• **The problem**
Down to the last line, print the data that follows exactly, without its pictures.

### Material for this exercise ###

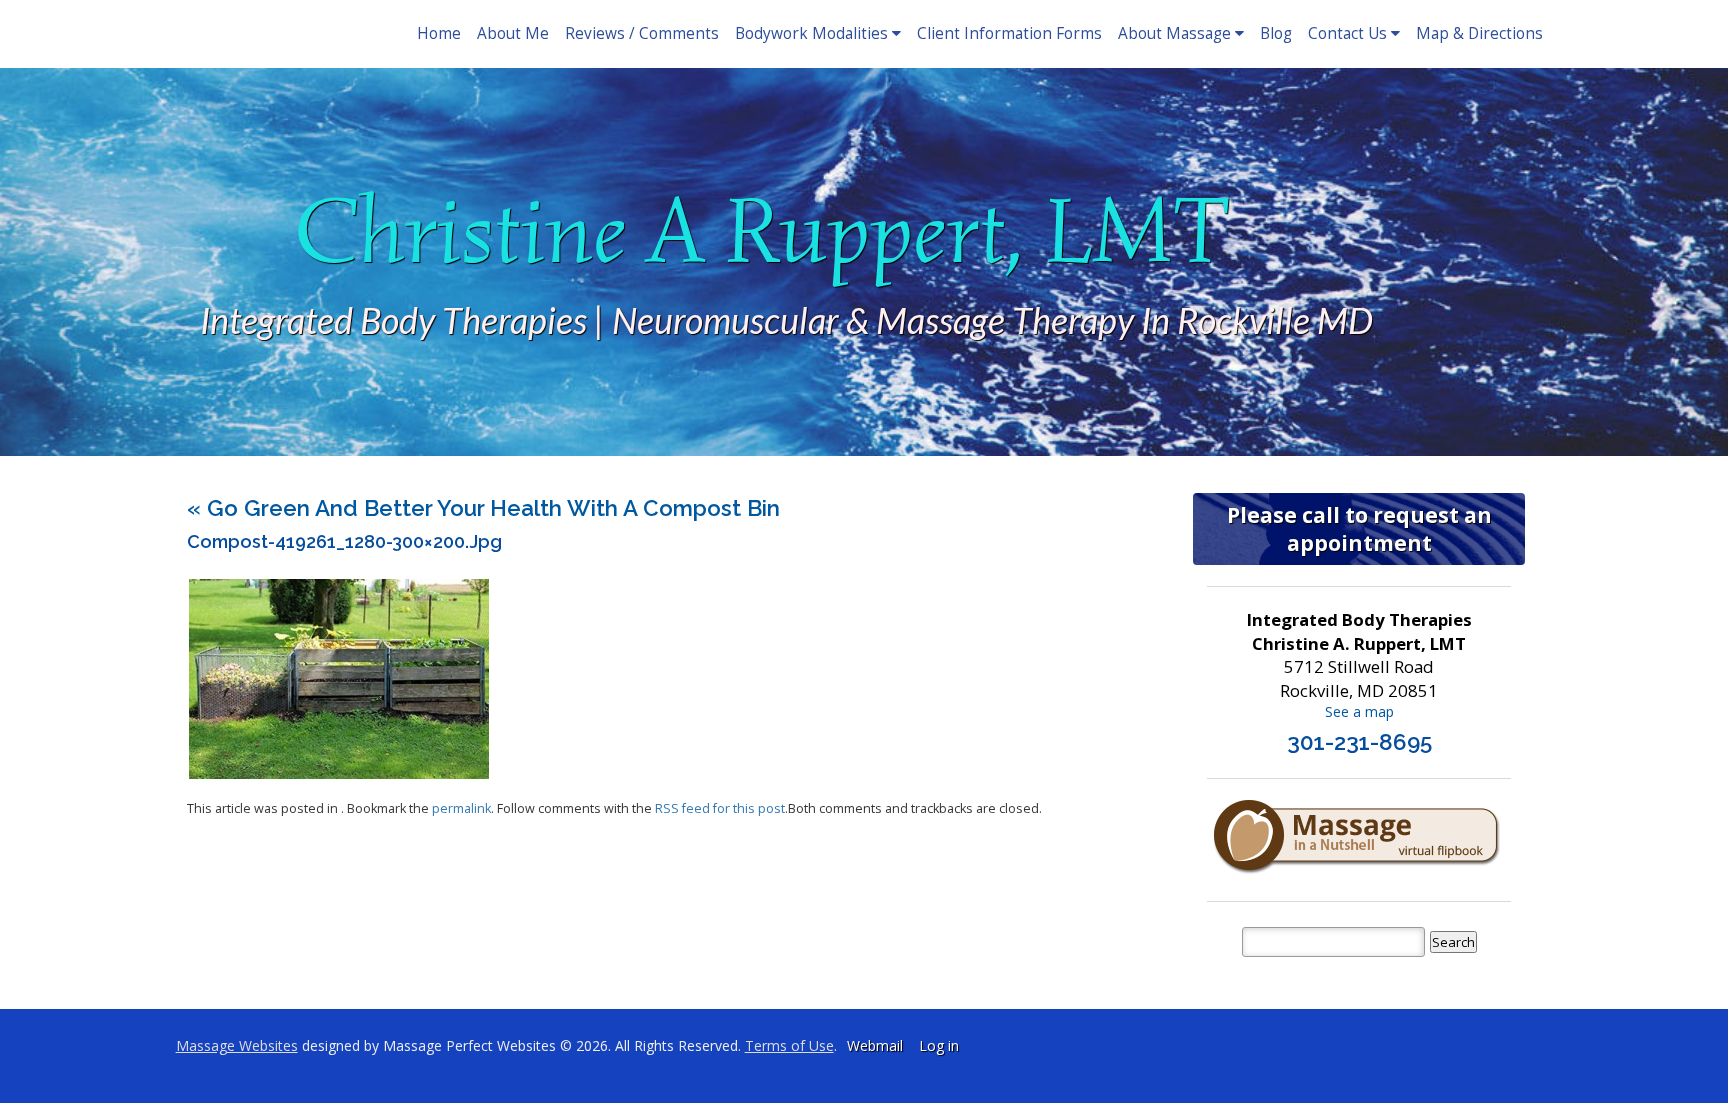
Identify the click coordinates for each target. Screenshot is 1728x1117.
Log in (939, 1045)
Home (439, 33)
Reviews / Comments (642, 33)
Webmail (875, 1045)
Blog (1276, 33)
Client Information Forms (1009, 33)
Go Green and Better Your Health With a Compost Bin (483, 508)
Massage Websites (237, 1045)
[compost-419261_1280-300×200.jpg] (339, 773)
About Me (513, 33)
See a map (1359, 711)
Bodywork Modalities (811, 33)
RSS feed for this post (720, 808)
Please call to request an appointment (1359, 529)
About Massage (1174, 33)
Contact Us (1347, 33)
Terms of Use (789, 1045)
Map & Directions (1479, 33)
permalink (461, 808)
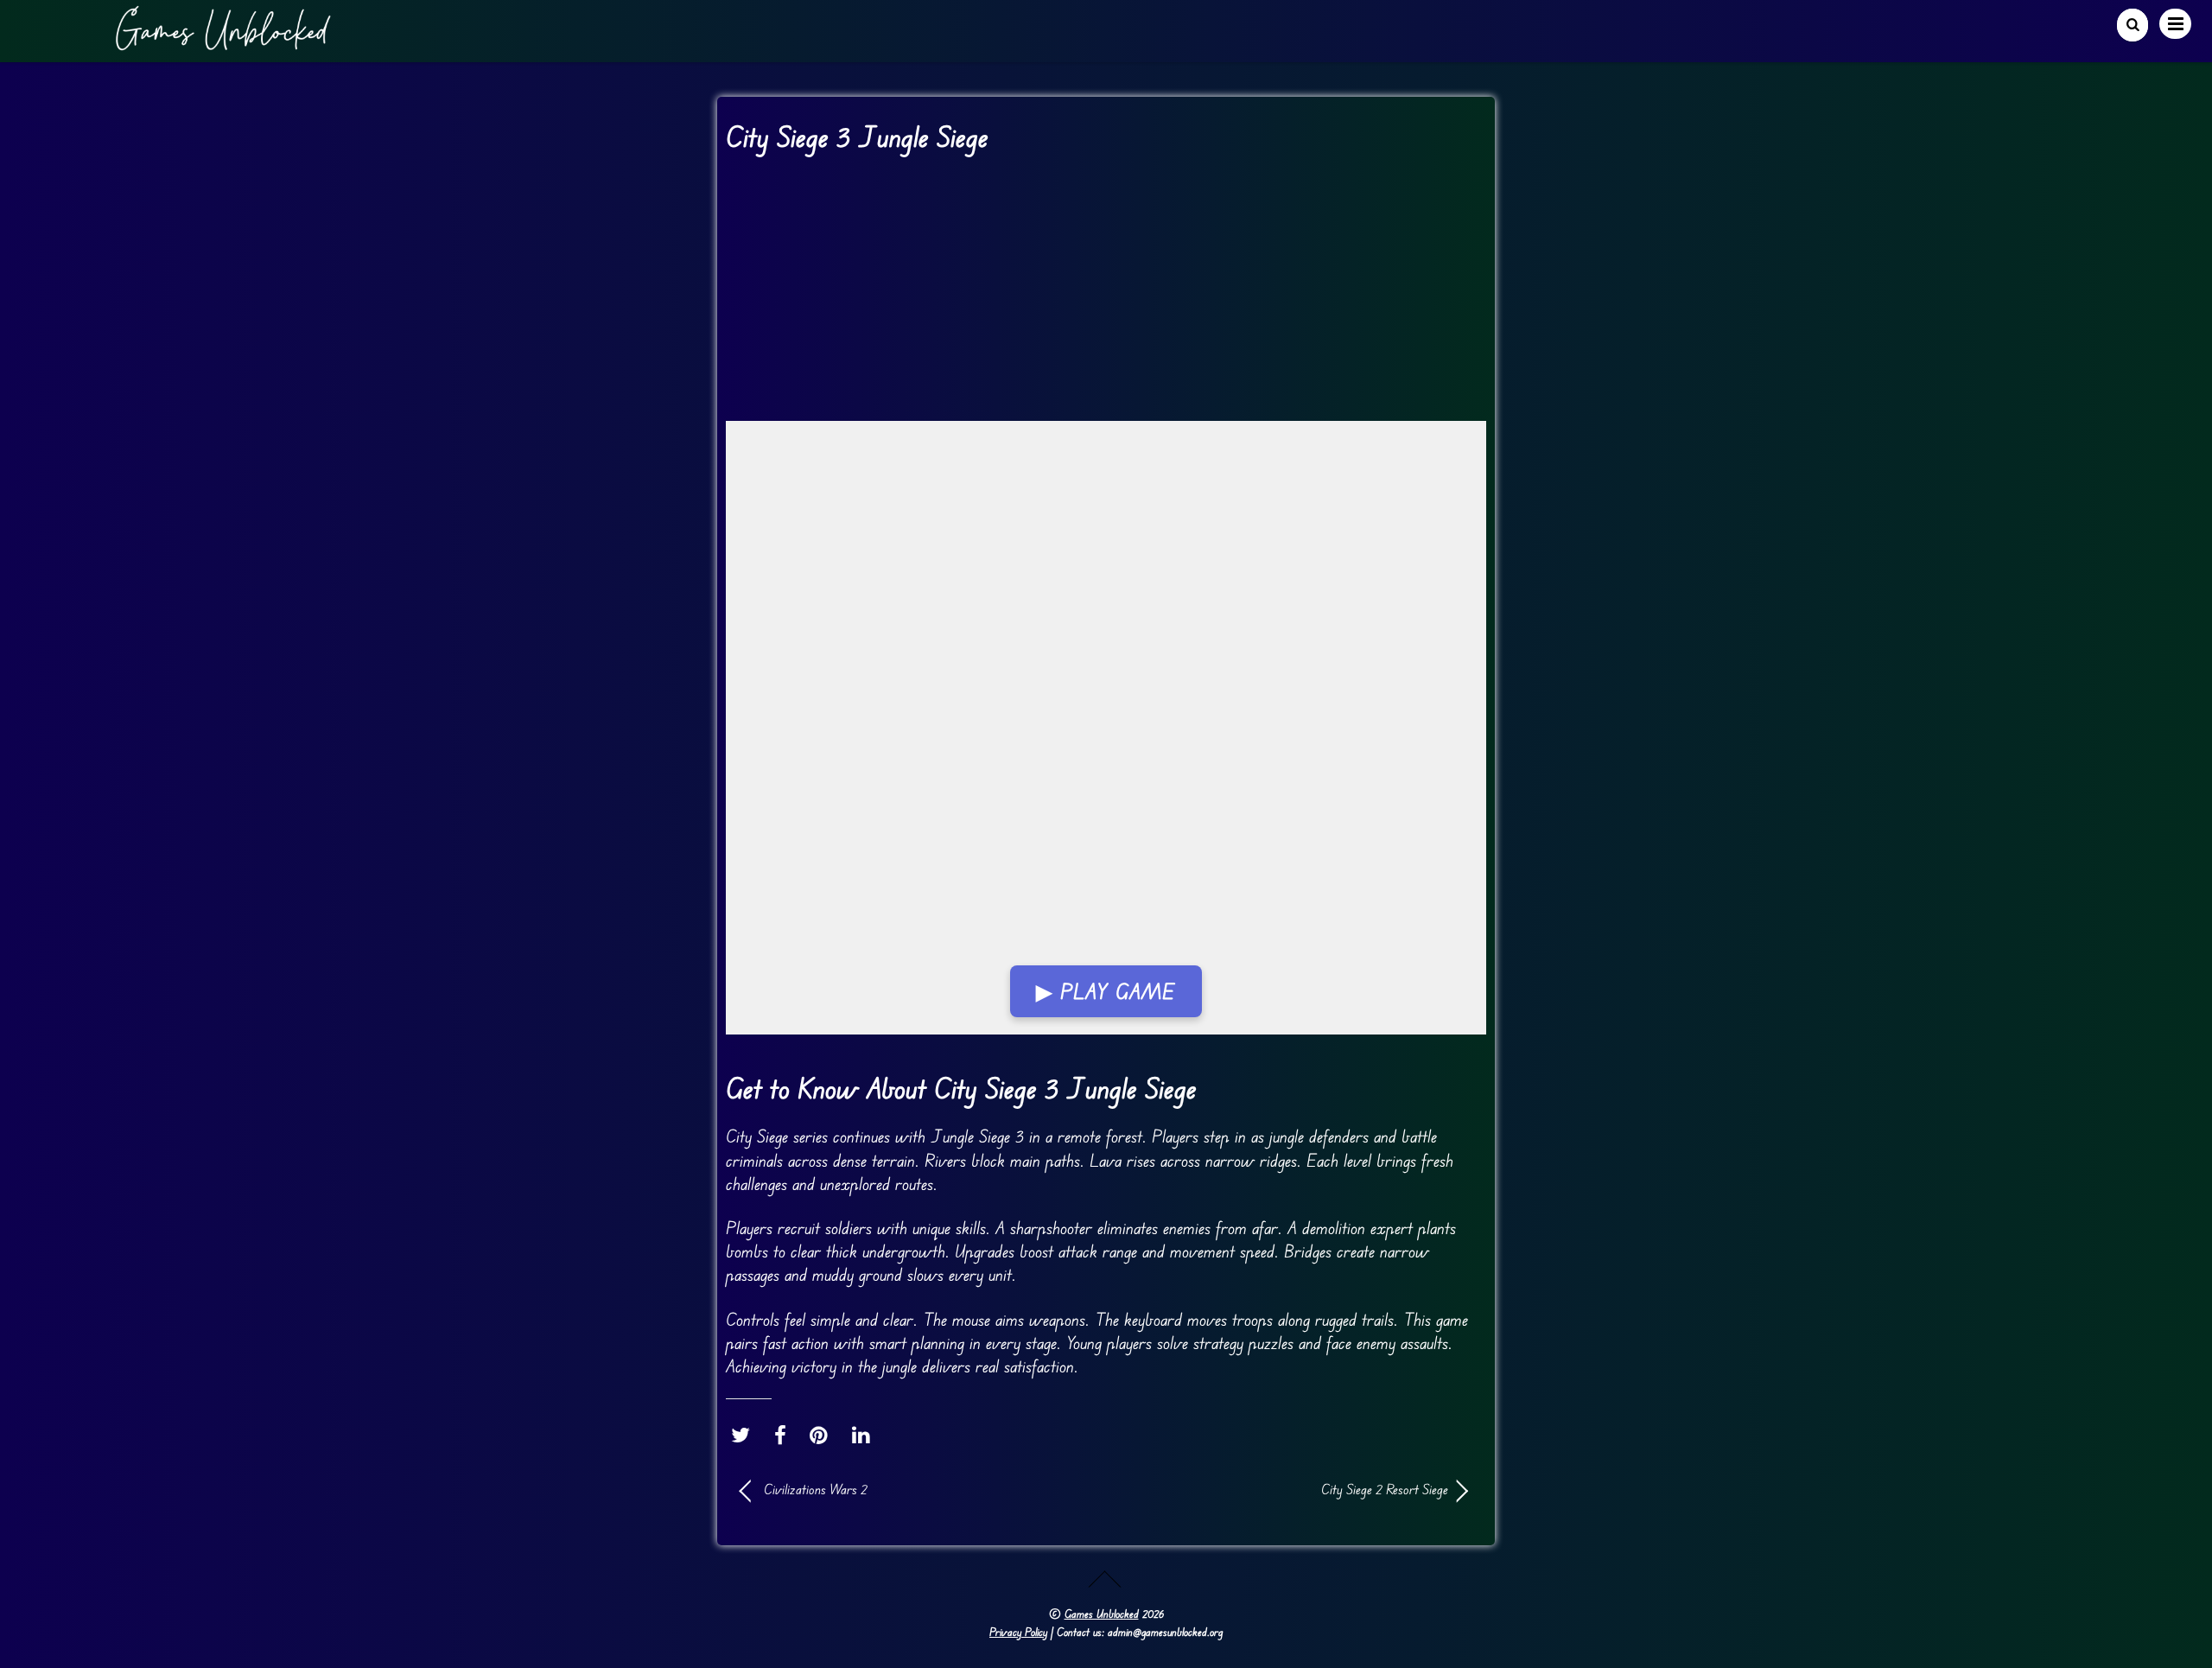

###

• **Response area**
Identify the click coordinates for each target. Screenshot is 1728x1117.
Log in (939, 1045)
Home (439, 33)
Reviews / Comments (642, 33)
Webmail (875, 1045)
Blog (1276, 33)
Client Information Forms (1009, 33)
Go Green and Better Your Health With a Compost Bin (483, 508)
Massage Websites (237, 1045)
[compost-419261_1280-300×200.jpg] (339, 773)
About Me (513, 33)
See a map (1359, 711)
Bodywork Modalities (811, 33)
RSS feed for this post (720, 808)
Please call to request an appointment (1359, 529)
About Massage (1174, 33)
Contact Us (1347, 33)
Terms of Use (789, 1045)
Map & Directions (1479, 33)
permalink (461, 808)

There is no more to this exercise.